Archives Collection

              CENTER FOR POPULAR MUSIC                                                88‑058




W.O. SMITH (1917-1991)


4 audio cassette tapes (TCA‑0088A/D)


Interviewer: Bruce Nemerov, audio archivist, Center for Popular Music, Middle Tennessee State University.


W.O. Smith was born in Philadelphia, Pennsylvania in 1917 and  learned music in orchestras in the public schools of Philadelphia.  After graduation he joined a local jazz band which included Dizzy Gillespie.


Smith later won a scholarship to N.Y.U. and while a student there (1937-1942) he played string bass in several New York jazz bands.  During World War II he served with a colored army band stationed in Arizona.  Following the war he returned to school in New York and resumed his career in local clubs.


Smith also recorded with a number of prominent jazz artists and is perhaps best known for his work on Coleman Hawkins' "Body and Soul" recorded ca. 1939.


In 1952 he moved to Nashville where he became a member of the music faculty at Tennessee State University.  He has retired from the T.S.U. faculty in 1982 but continued to work from his office in the W.O. Smith School of Music, which provides music lessons for low‑income children at a nominal cost.

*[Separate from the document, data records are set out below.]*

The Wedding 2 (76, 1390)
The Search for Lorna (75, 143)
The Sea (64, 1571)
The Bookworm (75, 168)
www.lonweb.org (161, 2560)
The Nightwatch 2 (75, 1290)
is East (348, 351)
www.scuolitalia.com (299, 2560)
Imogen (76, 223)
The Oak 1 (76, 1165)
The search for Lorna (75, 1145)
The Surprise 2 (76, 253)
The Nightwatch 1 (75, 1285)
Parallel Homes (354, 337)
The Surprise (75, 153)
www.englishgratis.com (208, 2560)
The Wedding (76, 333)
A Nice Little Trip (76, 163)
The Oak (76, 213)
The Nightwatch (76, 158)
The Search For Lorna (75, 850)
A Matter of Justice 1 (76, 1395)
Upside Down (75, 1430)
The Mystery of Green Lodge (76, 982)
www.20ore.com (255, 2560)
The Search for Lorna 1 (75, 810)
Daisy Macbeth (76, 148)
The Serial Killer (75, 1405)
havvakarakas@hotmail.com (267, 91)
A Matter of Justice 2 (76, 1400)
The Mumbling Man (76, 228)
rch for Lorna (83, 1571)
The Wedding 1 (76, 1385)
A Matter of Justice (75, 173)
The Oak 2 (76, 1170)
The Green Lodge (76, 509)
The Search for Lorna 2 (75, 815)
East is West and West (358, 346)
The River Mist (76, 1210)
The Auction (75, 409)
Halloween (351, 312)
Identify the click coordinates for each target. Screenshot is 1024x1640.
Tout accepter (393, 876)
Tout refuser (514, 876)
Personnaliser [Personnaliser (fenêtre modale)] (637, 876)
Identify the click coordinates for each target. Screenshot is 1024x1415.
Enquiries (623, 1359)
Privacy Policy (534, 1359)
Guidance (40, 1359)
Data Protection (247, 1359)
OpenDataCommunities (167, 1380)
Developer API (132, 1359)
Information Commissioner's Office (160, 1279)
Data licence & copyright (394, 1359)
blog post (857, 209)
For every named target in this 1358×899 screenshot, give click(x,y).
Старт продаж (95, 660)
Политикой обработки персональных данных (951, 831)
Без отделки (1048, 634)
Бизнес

Smith was interviewed by Center audio specialist Bruce Nemerov in August 1989. During the interview Smith talked about this musical education, both academic and from other players; various bands and groups with which he played in New York in the 1930s; recording “Body and Soul” with Coleman Hawkins; the influence of church music and classical music on jazz; his army service; differences between music of and treatment of black and white bands; his relationship with Bessie Smith to whom his father was married; his career as an arranger and the techniques thereof; ethnomusicology and African music; his work with the Nashville Symphony; and his outstanding students.